Nirmala juggles the roles of cook, cleaner, organiser, counsellor and head of the Caritas house where women who have been trafficked and who have escaped employer abuse come to seek safety.
These migrant women are often referred to the safe house by the government, with whom Caritas works to support migrant workers to help them better understand and reclaim their rights – and to be in a safe, dignified place while doing so.
However, Nirmala’s mission to help these women is deeply personal. When she was just 24-years-old, she moved to Lebanon as an economic migrant from Sri Lanka, leaving her family behind for the promise of a better life. Once in Lebanon, she got a job as a domestic worker for a family in Beirut. However, one day, while Nirmala was at work, she fell. She was in a five-story building but otherwise has no memories of the incident, nor does she remember if it was an accident. All she can recall is that she woke up in a hospital bed without any idea who she was. Beyond suffering memory loss, she broke her back in two places and was paralyzed for a time from the waist down.
Many years have passed since that accident. And Nirmala now walks with a limp. But her energy and rigor have not allowed her injuries to define her. In the meantime, she was able to identify her family and learn the details of her past. Although she still doesn’t know the circumstances surrounding her fateful fall.
“I think my real journey began from that moment,” Nirmala explains. “I was told by doctors I wouldn’t walk again. But I told myself, ‘I can, and I will.’”
Although it wasn’t a straightforward path, she eventually found her way to the safe house and to Caritas through volunteer work. After a string of domestic jobs, Nirmala found herself out of work without legal paperwork to remain in the country, or the financial means to travel back to Sri Lanka.
“I went to the Sri Lankan embassy with my plight and they wrote the name of the Caritas Lebanon Migrant Center on a piece of paper,” Nirmala explains. “So I went there and they referred me to one of the migrant worker shelters.”
While being hosted at the shelter, she felt the need to give back and began to volunteer. What started as a volunteer opportunity soon turned into a full time job as a counsellor, and eventually she rose to become the head of the shelter.
For Nirmala, working with victims of human trafficking and employer abuse is rewarding and heartbreaking at the same time. She says she often takes in girls who show up with broken bones or psychological damage.
“There are so many cases, it’s a huge, huge task,” she says.
One particular case stands out. Nirmala remembers getting a call from a nearby hospital in the middle of the night about a girl with a broken back and broken arms. It turned out that the girl’s employer had crushed her arms with a hammer and locked her in a bathroom. To escape, the girl jumped off a first floor balcony.
“For two months I nursed her back to health,” Nirmala recalls. “I have maybe 100 of these stories.”

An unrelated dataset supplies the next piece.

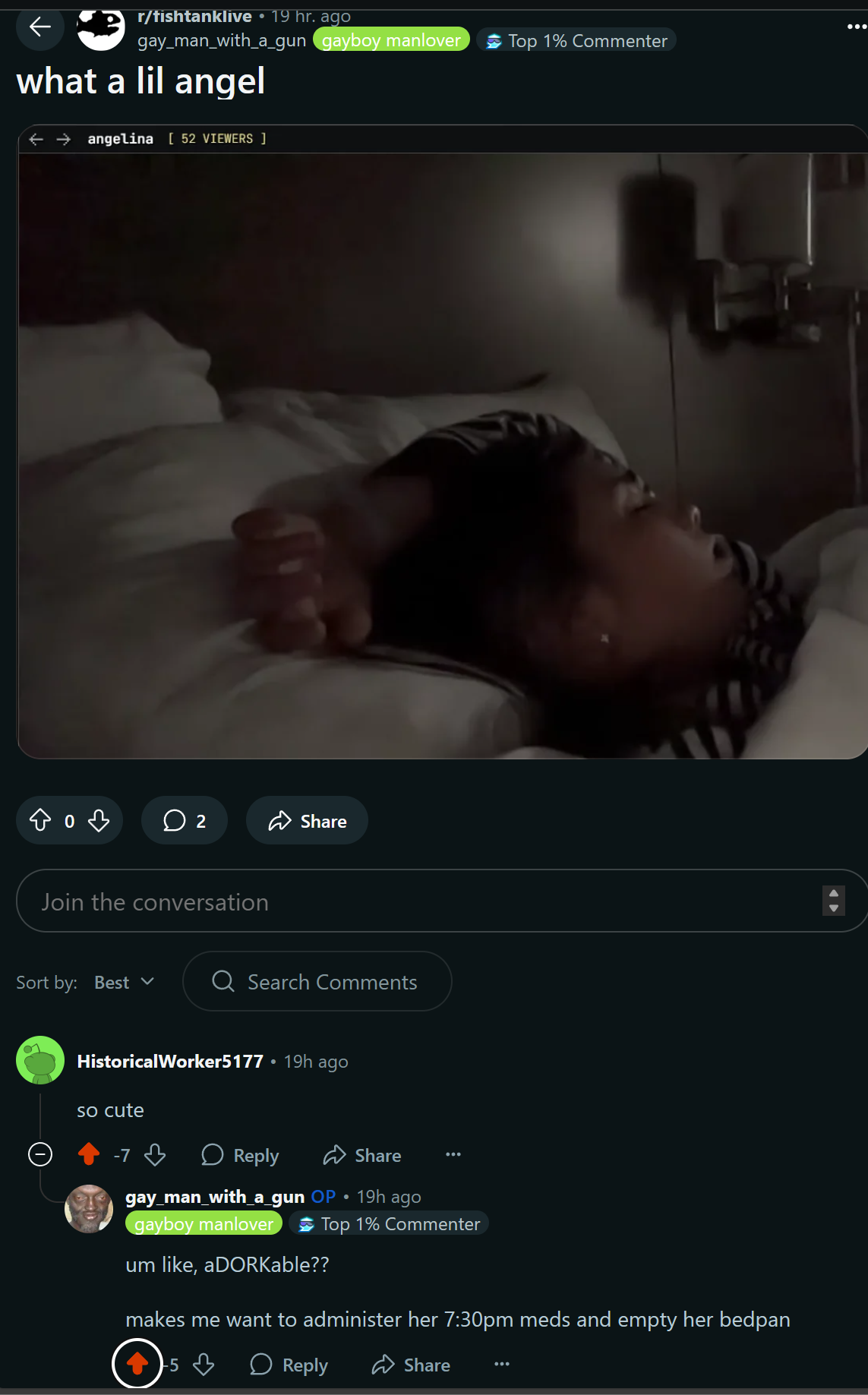Downvote the OP's reply comment
The height and width of the screenshot is (1395, 868).
[x=204, y=1365]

Yousra Taleb, senior project officer for Catholic Relief Services (CRS – a US member of the Caritas confederation) in Lebanon, works closely with Nirmala. She says that what makes Nirmala so effective is her ability to relate to the women she serves.
“It is really important for the migrant workers, especially the vulnerable women and girls, to find a person who speaks their language and who has been in their shoes,” Yousra says. “Nirmala brings a feeling of safety, and a motherly reassurance that everything is going to be alright.”
Nirmala has no plans to quit or to go home to her native Sri Lanka any time soon. In fact she says she’s more committed now than ever to the cause of helping abuse victims survive.
“To tell you the truth I find I have more energy now than I did when I started,” Nirmala remarks. “I am a walking miracle.”
“There is a reason I’m here,” Nirmala explains. “I never think of this as a job. I think of it as a mission.”